Yer Granny
Seen at King's Theatre, Edinburgh
Touring until July 4
Reviewed by Mark Brown
The Scottish stage comedy is currently enjoying a rich vein of form. Hot on the heels of Still Game Live, Kill Johnny Glendenning and The Venetian Twins comes Yer Granny, an absolute comic triumph from the National Theatre of Scotland.
Adapted by Douglas Maxwell from La Nona (by leading Argentinian playwright Roberto Cossa) and set in 1977, the play takes us to the flat above the chip shop of Scots-Italian family the Russos. Things aren't going well for the clan. Their shop, the Minerva Fish Bar, has been closed for two months and the cupboards are dangerously bare.

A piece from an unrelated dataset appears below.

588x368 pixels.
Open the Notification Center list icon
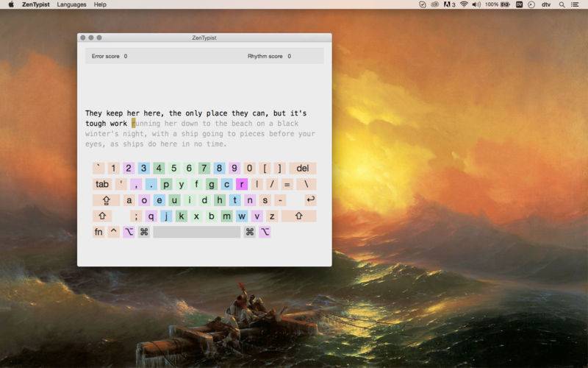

The cause of this catastrophe is none other than the titluar grandmother, a 100-year-old parasite, played with fabulous repulsiveness by Rab C Nesbitt star Gregor Fisher. Having polished off the stock of the Minerva, granny's insatiable appetite has brought her once proud family to the brink of starvation.
Cossa's conceit is a brilliantly simple one, and Maxwell and director Graham McLaren have made a fabulous job of translating it into a bold, brash, yet clever Scottish comedy. As the family's thoughts about what to do about granny turn ever bleaker, the play and the universally excellent ensemble work in increasingly outrageous harmony.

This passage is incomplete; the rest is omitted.